細(xì)胞分裂素和生長素是西南樺莖段器官發(fā)生途徑愈傷組織誘導(dǎo)的必需因子，也是提高再生效率的重要因素。TDZ 具有生長素和細(xì)胞分裂素的雙重功能，可使許多難再生的植物種實(shí)現(xiàn)高頻分化[32-34]。如蔣淑磊等[34]對(duì)照山白杜鵑的莖段進(jìn)行愈傷組織誘導(dǎo)研究發(fā)現(xiàn)，最佳TDZ 濃度為1.0 mg·L-1，愈傷組織誘導(dǎo)率可達(dá)96.3%，增殖系數(shù)為4.9。本研究通過設(shè)置0.1～2.0 mg·L-1的TDZ 濃度梯度開展試驗(yàn)，發(fā)現(xiàn)隨著TDZ 濃度的增加，西南樺莖段的愈傷組織分化率和總增殖系數(shù)呈現(xiàn)先上升再降低的趨勢(shì)，亦以1.0 mg·L-1濃度處理表現(xiàn)最好，過高則會(huì)導(dǎo)致愈傷組織逐漸變得疏松綿軟，不利于不定芽分化。NAA 同樣對(duì)愈傷組織的誘導(dǎo)至關(guān)重要[35]，本研究發(fā)現(xiàn)，NAA 濃度為0.2 mg·L-1時(shí)，其愈傷組織分化出不定芽的概率與數(shù)量均比其它濃度高；濃度為0.5 mg·L-1時(shí)，其再生效果明顯下降。關(guān)于暗培養(yǎng)時(shí)間，本研究結(jié)果顯示，西南樺莖段愈傷組織誘導(dǎo)的最佳時(shí)間為15 d，培養(yǎng)20 d 效果僅次于15 d，但培養(yǎng)10 d 效果則明顯降低。這可能與暗培養(yǎng)期間從培養(yǎng)基中吸收的TDZ 量有關(guān)，TDZ 具有快速誘導(dǎo)愈傷組織的效果，同時(shí)也具有劑量效應(yīng)，因此外植體不宜長時(shí)間培養(yǎng)在該培養(yǎng)基上，但時(shí)間過短亦達(dá)不到相應(yīng)效果。

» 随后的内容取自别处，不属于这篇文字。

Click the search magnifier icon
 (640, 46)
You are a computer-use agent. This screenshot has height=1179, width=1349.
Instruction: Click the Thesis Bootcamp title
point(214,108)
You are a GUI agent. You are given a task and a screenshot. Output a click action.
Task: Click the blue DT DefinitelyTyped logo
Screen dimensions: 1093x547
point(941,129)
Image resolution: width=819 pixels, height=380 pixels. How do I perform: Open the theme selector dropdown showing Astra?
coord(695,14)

分化率和增殖系數(shù)是決定不定芽分化效果的重要指標(biāo)。本文對(duì)比研究了6-BA、GA3、NAA 3 種激素對(duì)西南樺不定芽分化的影響，發(fā)現(xiàn)GA3的影響最大，而且不同濃度對(duì)應(yīng)的分化率和總增殖系數(shù)差異較大，濃度為0.1 和0.5 mg·L-1時(shí)，其分化率相差10%以上，總增殖系數(shù)相差0.5 以上。究其原因，GA3的使用有助于細(xì)胞伸長，加快不定芽的出芽速度，使得在統(tǒng)計(jì)時(shí)間段內(nèi)出現(xiàn)較多的不定芽[36]。與之不同的是，低濃度6-BA 和NAA 更有利于不定芽分化。進(jìn)一步分析發(fā)現(xiàn)，愈傷組織誘導(dǎo)階段TDZ 的添加可能影響了分化階段激素的添加。如前所述，TDZ 具有生長素和細(xì)胞分裂素的雙重功能，既可以作為一種潛在的細(xì)胞分裂素物質(zhì)，又可以誘導(dǎo)形成部分生長素類物質(zhì)。愈傷組織誘導(dǎo)階段高濃度TDZ 的添加使莖段愈傷組織積累了部分生長素和細(xì)胞分裂素類物質(zhì)，從而較低濃度的添加即可滿足愈傷組織分化的需求[37]。就6-BA 而言，雖然濃度越高，愈傷組織表面芽點(diǎn)越多，但過高的細(xì)胞分裂素/生長素比值容易導(dǎo)致這些芽點(diǎn)難以成芽，最終影響再生效率。本研究還發(fā)現(xiàn)，不添加NAA 時(shí)不定芽分化效果更好，亦可能與愈傷組織誘導(dǎo)階段TDZ 和NAA 的添加積累了較多的生長素類物質(zhì)有關(guān)，若在分化階段繼續(xù)添加生長素可能會(huì)導(dǎo)致激素配比不當(dāng)，從而影響不定芽的分化。因此，綜合考慮愈傷組織誘導(dǎo)和不定芽分化兩階段的激素使用對(duì)再生體系的建立至關(guān)重要。

4 結(jié)論

綜上所述，本研究圍繞西南樺節(jié)間莖段再生各階段展開試驗(yàn)，建立了完整的西南樺間接器官發(fā)生途徑再生體系。具體而言，增殖苗經(jīng)弱光培養(yǎng)(1 000 lx) 15 d 后轉(zhuǎn)至暗培養(yǎng)7 d，再正常光照(2 000 lx) 培養(yǎng)8 d 可獲得適度黃化的植株，其平均株高和節(jié)間長度分別為6.6 cm 和3.1 cm；以其節(jié)間莖段為外植體，接種于添加1.0 mg·L-1TDZ和0.2 mg·L-1NAA 的WPB5 培養(yǎng)基上，暗培養(yǎng)15 d 后轉(zhuǎn)接至含0.8 mg·L-16-BA 和 0.5 mg·L-1GA3的WPM 培養(yǎng)基上，正常光照培養(yǎng)2 個(gè)月，期間繼代1 次，則可實(shí)現(xiàn)愈傷組織分化率和凈增殖系數(shù)達(dá)88.9%和6.2 以上，平均每個(gè)植株可產(chǎn)生56.8個(gè)不定芽；不定芽接種于添加0.1 mg·L-1NAA 的WPM 培養(yǎng)基上，培養(yǎng)30 d 后生根率可達(dá)100%。本研究為西南樺的遺傳改良提供了理論依據(jù)和技術(shù)支持，亦為其組培快繁開辟了一條行之有效的新途徑。